Work request » Search the material and gather each line with "This" in it.

::: Data

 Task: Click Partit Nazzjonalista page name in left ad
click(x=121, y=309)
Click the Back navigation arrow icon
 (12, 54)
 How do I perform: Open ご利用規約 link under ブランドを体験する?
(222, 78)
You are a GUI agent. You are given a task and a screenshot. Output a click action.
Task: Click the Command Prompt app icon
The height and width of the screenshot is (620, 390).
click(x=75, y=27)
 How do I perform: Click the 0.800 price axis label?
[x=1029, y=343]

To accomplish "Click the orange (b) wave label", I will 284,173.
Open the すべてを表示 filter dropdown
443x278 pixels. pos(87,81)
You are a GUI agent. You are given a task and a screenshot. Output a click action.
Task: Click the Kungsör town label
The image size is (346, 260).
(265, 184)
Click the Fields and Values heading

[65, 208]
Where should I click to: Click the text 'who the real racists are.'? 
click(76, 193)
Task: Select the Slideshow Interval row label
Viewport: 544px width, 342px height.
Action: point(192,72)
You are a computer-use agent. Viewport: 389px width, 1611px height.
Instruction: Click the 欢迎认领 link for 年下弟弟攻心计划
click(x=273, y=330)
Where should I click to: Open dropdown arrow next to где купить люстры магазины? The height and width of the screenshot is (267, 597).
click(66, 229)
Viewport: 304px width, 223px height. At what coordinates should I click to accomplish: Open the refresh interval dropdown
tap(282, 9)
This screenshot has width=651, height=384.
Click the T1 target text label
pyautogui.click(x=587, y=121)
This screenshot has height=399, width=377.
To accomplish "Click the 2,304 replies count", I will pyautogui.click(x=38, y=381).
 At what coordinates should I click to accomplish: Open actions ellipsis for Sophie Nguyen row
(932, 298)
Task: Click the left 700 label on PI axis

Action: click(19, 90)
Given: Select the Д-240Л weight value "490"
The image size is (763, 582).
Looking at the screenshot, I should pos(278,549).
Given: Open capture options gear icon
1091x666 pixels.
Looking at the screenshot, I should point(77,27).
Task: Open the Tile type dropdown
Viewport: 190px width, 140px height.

::::::

Output »
This screenshot has width=651, height=384.
This screenshot has height=399, width=377.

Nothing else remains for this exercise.